Stretchable conductive hydrogels have garnered considerable recognition due to their uses in strain sensors, electronic skins, soft robotics, and actuators. However, many hydrogels have poor mechanical properties limiting widespread implementation. While the development of ultrastretchable and mechanically robust hydrogels remains a challenge, the fabrication of these materials with customized designs is also highly desirable. Herein, a direct-ink write 3D printable double-network (DN) hydrogel is reported by integrating a physically cross-linked κ-carrageenan and a chemically cross-linked poly(acrylamide-co-hydroxyethyl acrylate-co-Pluronic F127-bisurethane methacrylate) with an ionically cross-linked coordination between κ-carrageenan and Fe³⁺ ions in water–glycerol binary solvent.

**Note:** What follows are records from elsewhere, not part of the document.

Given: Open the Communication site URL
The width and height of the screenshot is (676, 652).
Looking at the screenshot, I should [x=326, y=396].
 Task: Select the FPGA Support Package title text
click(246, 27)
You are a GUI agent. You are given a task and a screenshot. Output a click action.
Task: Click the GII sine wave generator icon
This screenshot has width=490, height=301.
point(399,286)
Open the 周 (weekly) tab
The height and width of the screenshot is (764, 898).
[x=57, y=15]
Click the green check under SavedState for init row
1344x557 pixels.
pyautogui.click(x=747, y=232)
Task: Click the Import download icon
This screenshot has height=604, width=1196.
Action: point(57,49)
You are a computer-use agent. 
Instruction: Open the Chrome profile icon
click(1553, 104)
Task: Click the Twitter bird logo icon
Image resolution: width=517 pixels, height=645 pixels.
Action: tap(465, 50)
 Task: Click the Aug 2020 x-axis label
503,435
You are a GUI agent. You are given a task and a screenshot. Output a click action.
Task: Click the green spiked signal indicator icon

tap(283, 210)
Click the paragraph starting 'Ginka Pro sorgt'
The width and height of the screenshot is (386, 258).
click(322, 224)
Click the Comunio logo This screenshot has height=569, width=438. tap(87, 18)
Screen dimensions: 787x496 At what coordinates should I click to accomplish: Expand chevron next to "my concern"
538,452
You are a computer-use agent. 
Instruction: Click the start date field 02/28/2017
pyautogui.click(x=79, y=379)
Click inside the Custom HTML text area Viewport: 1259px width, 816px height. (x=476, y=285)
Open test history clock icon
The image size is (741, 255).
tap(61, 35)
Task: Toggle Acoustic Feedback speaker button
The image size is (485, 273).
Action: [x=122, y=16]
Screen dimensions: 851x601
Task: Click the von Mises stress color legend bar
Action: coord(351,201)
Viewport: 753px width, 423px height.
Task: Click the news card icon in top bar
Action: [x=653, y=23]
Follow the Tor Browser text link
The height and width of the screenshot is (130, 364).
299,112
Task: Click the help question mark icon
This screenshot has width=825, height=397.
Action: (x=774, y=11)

The DN hydrogel demonstrates excellent stretchability (1770% strain), remarkable toughness (6.24 MJ m⁻³), high ionic conductivity (1.55 S m⁻¹), biocompatibility, and nondrying behavior. A variety of 3D printed constructs including auxetic structures are fabricated and used as a strain sensor. The sensor exhibited real-time electrical response to strain to detect human motions demonstrating the practicality of this system. These 3D printable DN hydrogels show great potential for on-demand fabrication of flexible health-monitoring devices.